Ireland Palestine Solidarity Campaign
- Formation: 2001
- Purpose: Activism, Palestinian Solidarity
- Headquarters: Dublin, Ireland
- Key people: Zoë Lawlor (chair) Fatin Al Tamimi (vice-chair)
- Website: https://www.ipsc.ie

= Ireland Palestine Solidarity Campaign =

Irish activist organisation

The Ireland Palestine Solidarity Campaign (IPSC) is an independent, volunteer-run, activist organisation in Ireland that advocates for Palestinian human rights and works in partnership with Palestinians living in Ireland. It aims to amplify the Palestinian voice within Ireland and campaigns against what it sees as violations of international law and human rights in the context of the Israeli-Palestinian conflict. It was founded in 2001.

Members of the IPSC were aleged to have joined Clare Daly, Mick Wallace, Maureen O’Sullivan and Catherine Connolly on a visit to Damascus, Maaloula and Aleppo in Syria in 2018. While there, Clare Daly criticised "Israeli, Saudi, American and Turkish interference" in Syria, but did not criticise the Bashar al-Assad government nor Russian influence.
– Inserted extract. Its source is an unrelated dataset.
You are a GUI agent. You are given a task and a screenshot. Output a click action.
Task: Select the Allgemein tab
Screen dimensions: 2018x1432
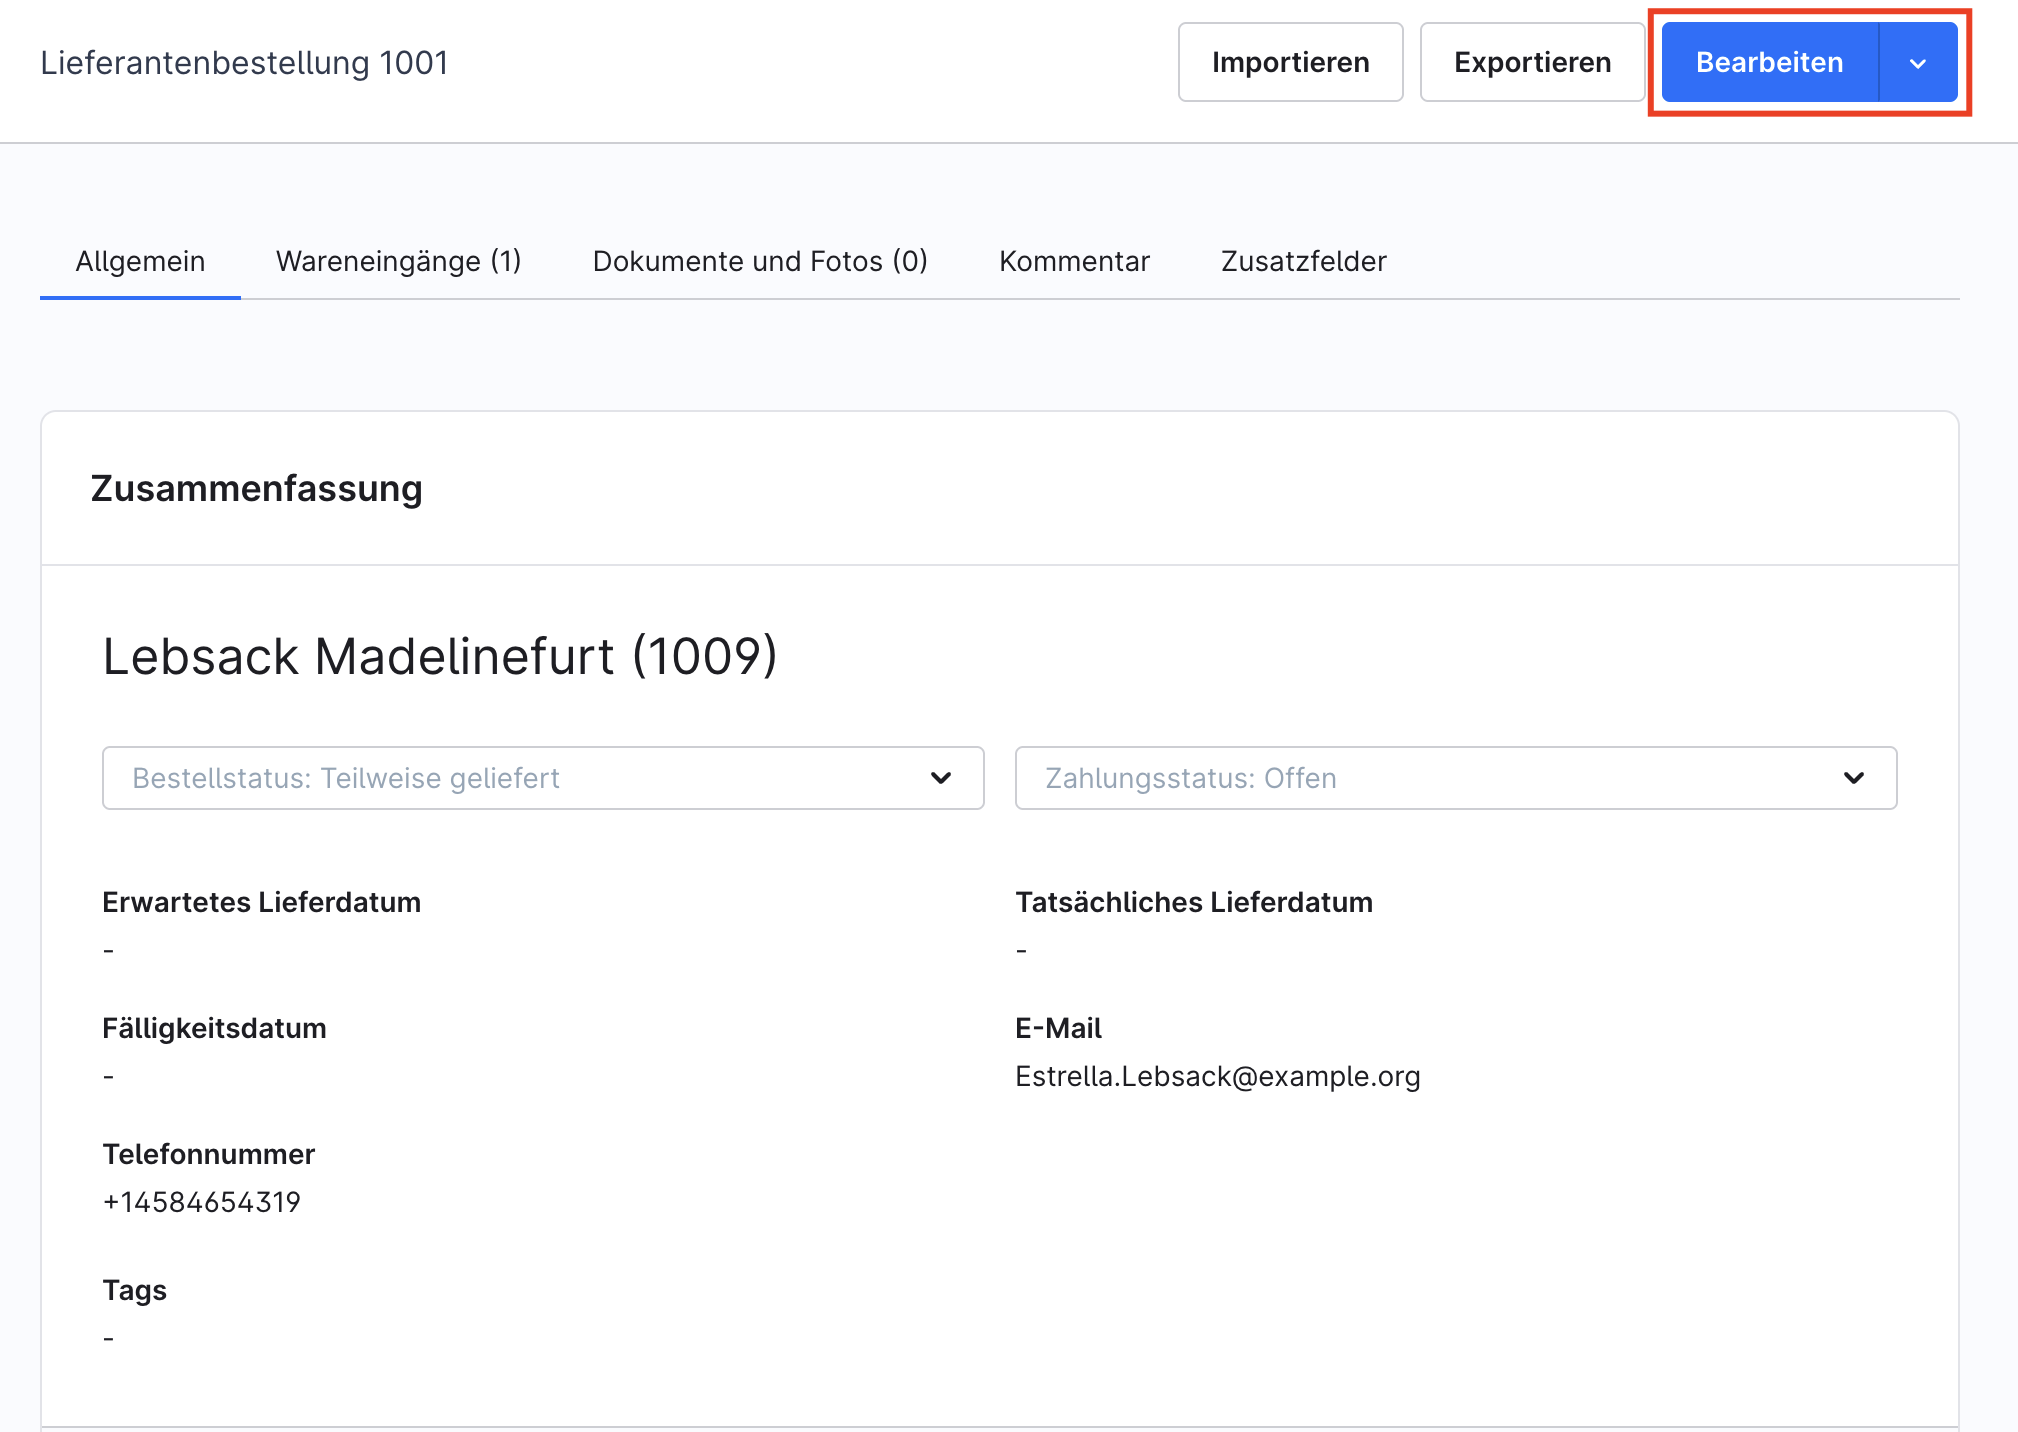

In July 2025, the IPSC stated to the TheJournal.ie that that the IPSC "did not organise, endorse, or participate in, any trip to Syria and has no specific knowledge regarding the trip in question", and suggested that while pro-Palestinian Irish activists may have taken part in the trip, some who may have been IPSC members, the organisation itself was not involved.

Shónagh Ní Raghallaigh of Sinn Féin is involved in the County Kildare branch of the organisation.